British rapper and mental health activist (born 1988)

Kenneth Erhahon (born 8 July 1988), better known by his stage name Shocka, is a rapper and mental health advocate from Tottenham, London. He gained recognition for being one/third of Grime collective Marvell alongside Double S and Vertex. After dealing with mental health issues himself, Shocka became a Mental health advocate to help those with their own problems with his music. He has since aimed to raise awareness of mental issues and has been a speaker on TED and a guest on numerous talk shows.

==Life and career==
===2008-2011: Career beginnings and Marvell===
Shocka was born and raised in Broadwater Farm in Tottenham, North London. He experienced a lot of things whilst growing up there including crime and poverty, and wishes to shine a positive light on an area that has seen so much negativity. He began his musical journey in 2008, when he released his first mixtape "Beast on the Loose" which led him in joining the Grime group Marvell, alongside Vertex and Double S. Marvell were noted for being one of the first UK rap group to adopt of the direct-to-fan mentality that most musicians have now accepted; they released numerous mixtapes for free via their own blog, which was consistently updated with singles including Tim Westwood freestyles to studio encounters with Drake and Rihanna. The BBC named Marvell as "Hot for 2010" alongside Tinie Tempah, Chip, Skepta and Diversity. During this time, Shocka also worked with Ghetts' Grime collective "The Movement", alongside Devlin, Wretch 32, and Scorcher. Marvell were eventually signed by Grime label Risky Roadz in 2011. However, the debut single by Marvell didn't perform as expected, and Risky Roadz later dropped Marvell. This eventually led Shocka to cope with mental health issues.

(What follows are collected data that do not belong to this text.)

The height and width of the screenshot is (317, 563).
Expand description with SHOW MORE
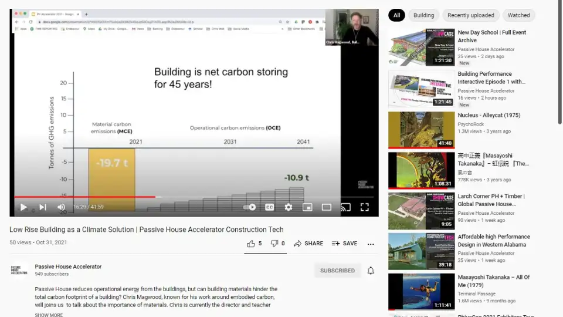(x=49, y=315)
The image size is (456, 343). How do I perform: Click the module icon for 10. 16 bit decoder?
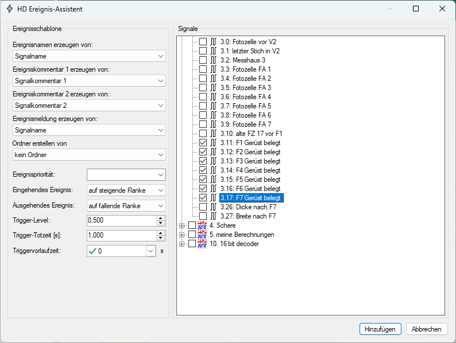point(202,244)
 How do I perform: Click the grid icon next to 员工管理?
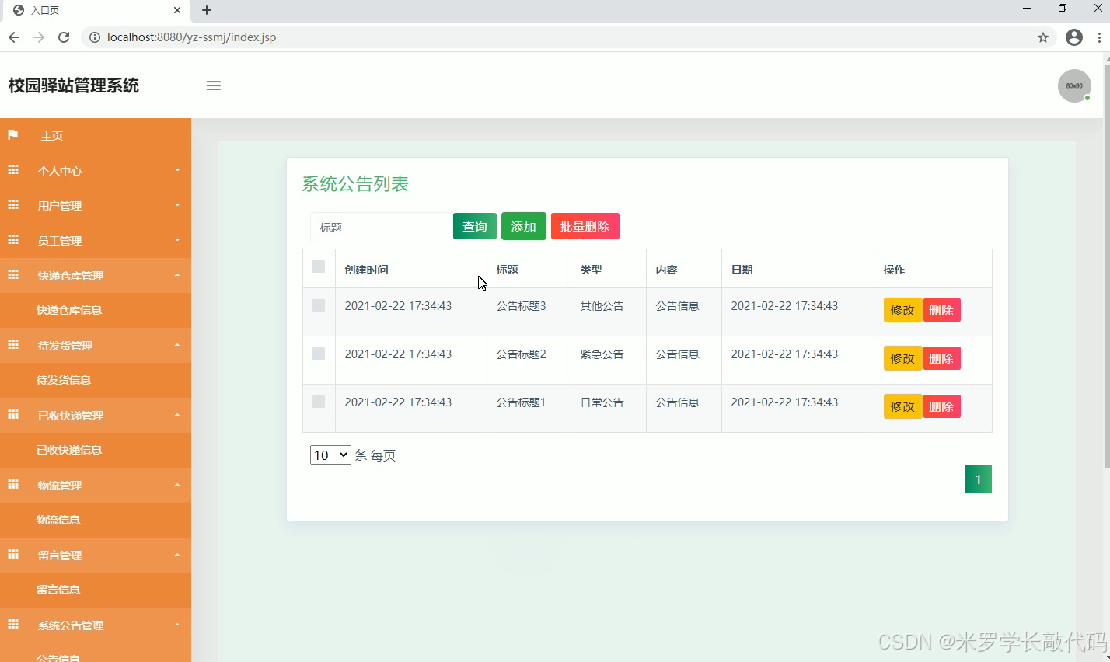tap(12, 240)
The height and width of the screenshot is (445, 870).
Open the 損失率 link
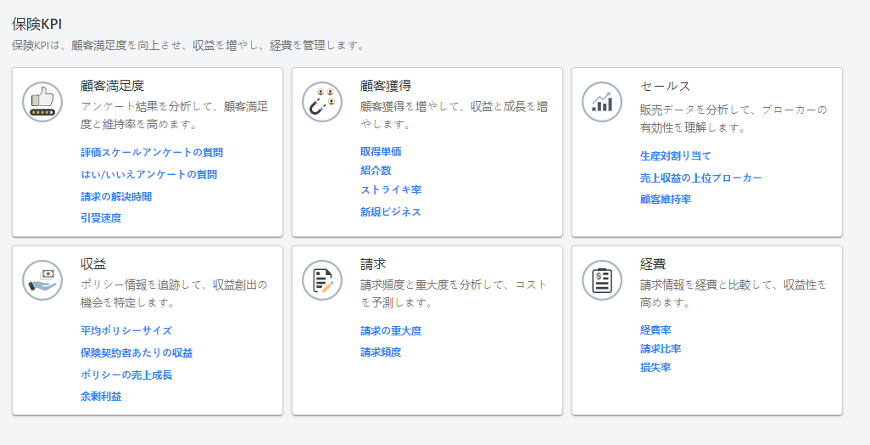tap(655, 368)
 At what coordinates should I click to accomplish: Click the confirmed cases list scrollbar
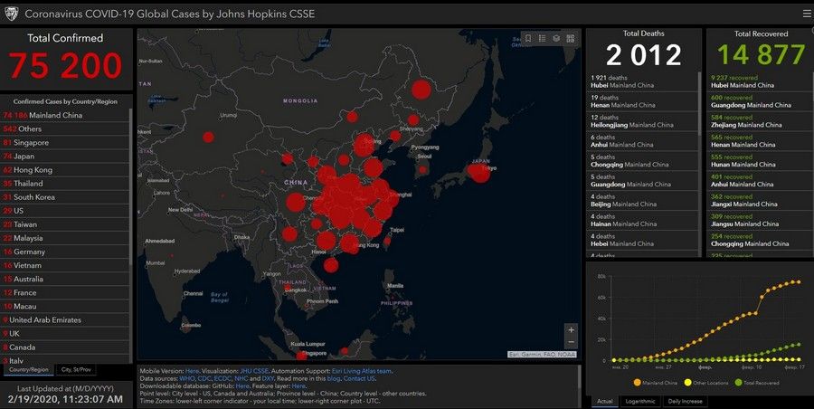[x=131, y=226]
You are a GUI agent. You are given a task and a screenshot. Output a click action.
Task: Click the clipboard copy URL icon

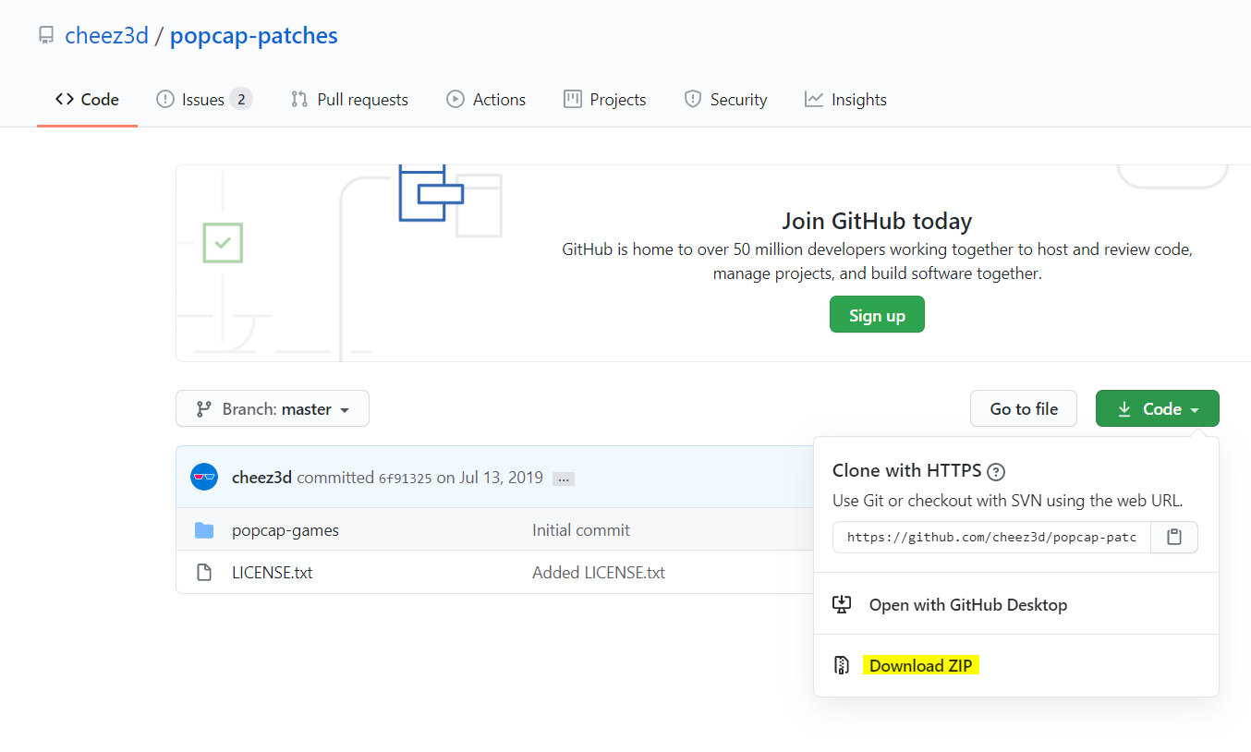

===2012-2017: Mental health issues and solo career===
After being dropped, Shocka felt that the highs of being a musician had been taken from him in an instant, which sent him on a downward spiral. This became too much for him to cope and he ended up in a mental health hospital.
Shocka, however, returned to music in 2014 with Fire in the Booth with Double S. He began his solo career in 2015. He released his debut warm-up session with SB.TV in March 2019. In the freestyle he talks about his future, getting married and one day starting a family. The artist also reflects on his life as he approaches turning 30. This was followed by the single "My Revolution which was released on 27 April 2015 and featured a cameo appearance from Russell Brand. He was enlisted on Joey Clipstar's "Hardest Bars" series on Season 8 Episode 5 alongside Stormzy and Cashtastic. Shocka teamed up with Marvell affiliate Double S, after 6 long years since making music together, to release the single "One Take" which was released on 2 February 2016. He again made it on Clipstar's "Hardest Bars" but this time on Episode 12. He released the single "1 God" on 20 April 2016. Over a freestyle to Cadet's "Letter To Krept", Shocka wrote his own "Letter To Marvell", his former crew, directly addressing a long-rumoured situation involving his fellow ex-teammates Vertex and Double S. The freestyle was released 16 September 2016. Shocka went viral after releasing a freestyle titled "Now" in light of the Grenfell Tower fire. The freestyle was reposted by British musicians including Giggs.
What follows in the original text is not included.